**MATERIAL PROVIDED**
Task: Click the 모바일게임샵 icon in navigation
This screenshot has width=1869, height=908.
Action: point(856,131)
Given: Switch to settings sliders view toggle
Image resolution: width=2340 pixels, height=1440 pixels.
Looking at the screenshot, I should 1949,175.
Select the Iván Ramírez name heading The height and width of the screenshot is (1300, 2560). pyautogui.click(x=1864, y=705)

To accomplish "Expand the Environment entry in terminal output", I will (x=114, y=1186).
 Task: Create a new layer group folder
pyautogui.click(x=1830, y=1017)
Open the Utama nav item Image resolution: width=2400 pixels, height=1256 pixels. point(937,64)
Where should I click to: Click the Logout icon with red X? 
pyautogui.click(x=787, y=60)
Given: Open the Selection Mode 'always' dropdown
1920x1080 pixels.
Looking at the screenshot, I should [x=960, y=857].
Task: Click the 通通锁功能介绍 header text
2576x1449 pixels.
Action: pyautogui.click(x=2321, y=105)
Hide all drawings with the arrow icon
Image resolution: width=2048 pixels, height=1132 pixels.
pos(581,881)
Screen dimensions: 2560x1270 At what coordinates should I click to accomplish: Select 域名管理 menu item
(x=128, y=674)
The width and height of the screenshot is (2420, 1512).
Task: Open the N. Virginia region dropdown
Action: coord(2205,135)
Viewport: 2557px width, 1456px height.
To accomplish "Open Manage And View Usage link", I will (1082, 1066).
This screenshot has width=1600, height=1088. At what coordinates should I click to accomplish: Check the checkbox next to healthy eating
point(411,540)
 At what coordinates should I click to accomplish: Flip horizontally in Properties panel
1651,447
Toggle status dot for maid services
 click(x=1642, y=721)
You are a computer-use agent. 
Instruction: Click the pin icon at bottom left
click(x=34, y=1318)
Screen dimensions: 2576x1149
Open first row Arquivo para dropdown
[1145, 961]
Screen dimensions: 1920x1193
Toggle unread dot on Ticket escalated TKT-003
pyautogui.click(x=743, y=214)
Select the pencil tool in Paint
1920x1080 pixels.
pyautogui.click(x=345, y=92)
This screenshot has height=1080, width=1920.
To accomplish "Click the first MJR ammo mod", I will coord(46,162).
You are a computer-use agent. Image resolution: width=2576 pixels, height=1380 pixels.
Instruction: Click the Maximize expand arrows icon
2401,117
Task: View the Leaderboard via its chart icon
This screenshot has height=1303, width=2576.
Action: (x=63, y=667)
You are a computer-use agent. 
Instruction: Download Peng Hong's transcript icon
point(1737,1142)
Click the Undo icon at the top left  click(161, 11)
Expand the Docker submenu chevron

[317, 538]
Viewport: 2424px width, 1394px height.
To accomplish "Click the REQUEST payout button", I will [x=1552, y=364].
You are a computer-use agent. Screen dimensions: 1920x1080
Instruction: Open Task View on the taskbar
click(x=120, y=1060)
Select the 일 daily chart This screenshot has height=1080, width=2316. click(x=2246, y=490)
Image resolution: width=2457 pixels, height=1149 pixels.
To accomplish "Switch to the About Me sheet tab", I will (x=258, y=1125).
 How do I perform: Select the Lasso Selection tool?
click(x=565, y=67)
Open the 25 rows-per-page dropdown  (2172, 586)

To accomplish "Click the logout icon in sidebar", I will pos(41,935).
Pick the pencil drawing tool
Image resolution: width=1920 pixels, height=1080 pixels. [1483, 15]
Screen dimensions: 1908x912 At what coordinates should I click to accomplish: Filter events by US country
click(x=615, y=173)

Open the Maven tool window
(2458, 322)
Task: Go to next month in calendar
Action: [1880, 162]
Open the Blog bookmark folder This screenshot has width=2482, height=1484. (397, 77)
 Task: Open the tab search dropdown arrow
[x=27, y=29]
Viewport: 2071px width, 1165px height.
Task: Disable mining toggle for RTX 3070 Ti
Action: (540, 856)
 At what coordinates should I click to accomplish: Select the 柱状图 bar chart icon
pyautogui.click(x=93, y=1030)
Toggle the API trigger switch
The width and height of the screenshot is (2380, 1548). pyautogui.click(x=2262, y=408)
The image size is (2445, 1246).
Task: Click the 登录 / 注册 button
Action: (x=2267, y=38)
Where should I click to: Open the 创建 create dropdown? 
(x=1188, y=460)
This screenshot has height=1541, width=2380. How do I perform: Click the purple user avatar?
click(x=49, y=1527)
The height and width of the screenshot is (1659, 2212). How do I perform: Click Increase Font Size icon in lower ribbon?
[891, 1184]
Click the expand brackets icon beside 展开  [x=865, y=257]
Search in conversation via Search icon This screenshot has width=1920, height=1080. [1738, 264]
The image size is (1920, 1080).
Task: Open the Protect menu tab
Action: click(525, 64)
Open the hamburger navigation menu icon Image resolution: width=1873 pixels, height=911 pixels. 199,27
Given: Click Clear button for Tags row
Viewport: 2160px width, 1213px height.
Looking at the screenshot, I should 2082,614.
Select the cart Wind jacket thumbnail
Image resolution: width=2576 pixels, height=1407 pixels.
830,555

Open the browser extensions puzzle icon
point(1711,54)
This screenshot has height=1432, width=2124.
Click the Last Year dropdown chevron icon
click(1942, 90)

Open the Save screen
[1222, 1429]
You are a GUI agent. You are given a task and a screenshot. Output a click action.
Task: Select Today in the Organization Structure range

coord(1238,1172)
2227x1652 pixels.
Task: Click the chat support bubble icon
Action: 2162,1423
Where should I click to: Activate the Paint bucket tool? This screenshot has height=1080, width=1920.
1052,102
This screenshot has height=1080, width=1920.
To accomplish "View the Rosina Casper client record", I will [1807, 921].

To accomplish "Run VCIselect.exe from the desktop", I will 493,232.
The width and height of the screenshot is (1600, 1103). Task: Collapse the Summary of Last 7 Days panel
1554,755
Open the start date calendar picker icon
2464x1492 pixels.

**PROBLEM DESCRIPTION**
Word for word, repeat the records above.

**RESULT**
Task: Click the 모바일게임샵 icon in navigation
This screenshot has width=1869, height=908.
Action: point(856,131)
Given: Switch to settings sliders view toggle
Image resolution: width=2340 pixels, height=1440 pixels.
Looking at the screenshot, I should 1949,175.
Select the Iván Ramírez name heading The height and width of the screenshot is (1300, 2560). pyautogui.click(x=1864, y=705)

To accomplish "Expand the Environment entry in terminal output", I will (x=114, y=1186).
 Task: Create a new layer group folder
pyautogui.click(x=1830, y=1017)
Open the Utama nav item Image resolution: width=2400 pixels, height=1256 pixels. point(937,64)
Where should I click to: Click the Logout icon with red X? 
pyautogui.click(x=787, y=60)
Given: Open the Selection Mode 'always' dropdown
1920x1080 pixels.
Looking at the screenshot, I should [x=960, y=857].
Task: Click the 通通锁功能介绍 header text
2576x1449 pixels.
Action: pyautogui.click(x=2321, y=105)
Hide all drawings with the arrow icon
Image resolution: width=2048 pixels, height=1132 pixels.
pos(581,881)
Screen dimensions: 2560x1270 At what coordinates should I click to accomplish: Select 域名管理 menu item
(x=128, y=674)
The width and height of the screenshot is (2420, 1512).
Task: Open the N. Virginia region dropdown
Action: coord(2205,135)
Viewport: 2557px width, 1456px height.
To accomplish "Open Manage And View Usage link", I will (1082, 1066).
This screenshot has width=1600, height=1088. At what coordinates should I click to accomplish: Check the checkbox next to healthy eating
point(411,540)
 At what coordinates should I click to accomplish: Flip horizontally in Properties panel
1651,447
Toggle status dot for maid services
 click(x=1642, y=721)
You are a computer-use agent. 
Instruction: Click the pin icon at bottom left
click(x=34, y=1318)
Screen dimensions: 2576x1149
Open first row Arquivo para dropdown
[1145, 961]
Screen dimensions: 1920x1193
Toggle unread dot on Ticket escalated TKT-003
pyautogui.click(x=743, y=214)
Select the pencil tool in Paint
1920x1080 pixels.
pyautogui.click(x=345, y=92)
This screenshot has height=1080, width=1920.
To accomplish "Click the first MJR ammo mod", I will coord(46,162).
You are a computer-use agent. Image resolution: width=2576 pixels, height=1380 pixels.
Instruction: Click the Maximize expand arrows icon
2401,117
Task: View the Leaderboard via its chart icon
This screenshot has height=1303, width=2576.
Action: (x=63, y=667)
You are a computer-use agent. 
Instruction: Download Peng Hong's transcript icon
point(1737,1142)
Click the Undo icon at the top left  click(161, 11)
Expand the Docker submenu chevron

[317, 538]
Viewport: 2424px width, 1394px height.
To accomplish "Click the REQUEST payout button", I will [x=1552, y=364].
You are a computer-use agent. Screen dimensions: 1920x1080
Instruction: Open Task View on the taskbar
click(x=120, y=1060)
Select the 일 daily chart This screenshot has height=1080, width=2316. click(x=2246, y=490)
Image resolution: width=2457 pixels, height=1149 pixels.
To accomplish "Switch to the About Me sheet tab", I will (x=258, y=1125).
 How do I perform: Select the Lasso Selection tool?
click(x=565, y=67)
Open the 25 rows-per-page dropdown  (2172, 586)

To accomplish "Click the logout icon in sidebar", I will pos(41,935).
Pick the pencil drawing tool
Image resolution: width=1920 pixels, height=1080 pixels. [1483, 15]
Screen dimensions: 1908x912 At what coordinates should I click to accomplish: Filter events by US country
click(x=615, y=173)

Open the Maven tool window
(2458, 322)
Task: Go to next month in calendar
Action: [1880, 162]
Open the Blog bookmark folder This screenshot has width=2482, height=1484. (397, 77)
 Task: Open the tab search dropdown arrow
[x=27, y=29]
Viewport: 2071px width, 1165px height.
Task: Disable mining toggle for RTX 3070 Ti
Action: (540, 856)
 At what coordinates should I click to accomplish: Select the 柱状图 bar chart icon
pyautogui.click(x=93, y=1030)
Toggle the API trigger switch
The width and height of the screenshot is (2380, 1548). pyautogui.click(x=2262, y=408)
The image size is (2445, 1246).
Task: Click the 登录 / 注册 button
Action: (x=2267, y=38)
Where should I click to: Open the 创建 create dropdown? 
(x=1188, y=460)
This screenshot has height=1541, width=2380. How do I perform: Click the purple user avatar?
click(x=49, y=1527)
The height and width of the screenshot is (1659, 2212). How do I perform: Click Increase Font Size icon in lower ribbon?
[891, 1184]
Click the expand brackets icon beside 展开  [x=865, y=257]
Search in conversation via Search icon This screenshot has width=1920, height=1080. [1738, 264]
The image size is (1920, 1080).
Task: Open the Protect menu tab
Action: click(525, 64)
Open the hamburger navigation menu icon Image resolution: width=1873 pixels, height=911 pixels. 199,27
Given: Click Clear button for Tags row
Viewport: 2160px width, 1213px height.
Looking at the screenshot, I should 2082,614.
Select the cart Wind jacket thumbnail
Image resolution: width=2576 pixels, height=1407 pixels.
830,555

Open the browser extensions puzzle icon
point(1711,54)
This screenshot has height=1432, width=2124.
Click the Last Year dropdown chevron icon
click(1942, 90)

Open the Save screen
[1222, 1429]
You are a GUI agent. You are given a task and a screenshot. Output a click action.
Task: Select Today in the Organization Structure range

coord(1238,1172)
2227x1652 pixels.
Task: Click the chat support bubble icon
Action: 2162,1423
Where should I click to: Activate the Paint bucket tool? This screenshot has height=1080, width=1920.
1052,102
This screenshot has height=1080, width=1920.
To accomplish "View the Rosina Casper client record", I will [1807, 921].

To accomplish "Run VCIselect.exe from the desktop", I will 493,232.
The width and height of the screenshot is (1600, 1103). Task: Collapse the Summary of Last 7 Days panel
1554,755
Open the start date calendar picker icon
2464x1492 pixels.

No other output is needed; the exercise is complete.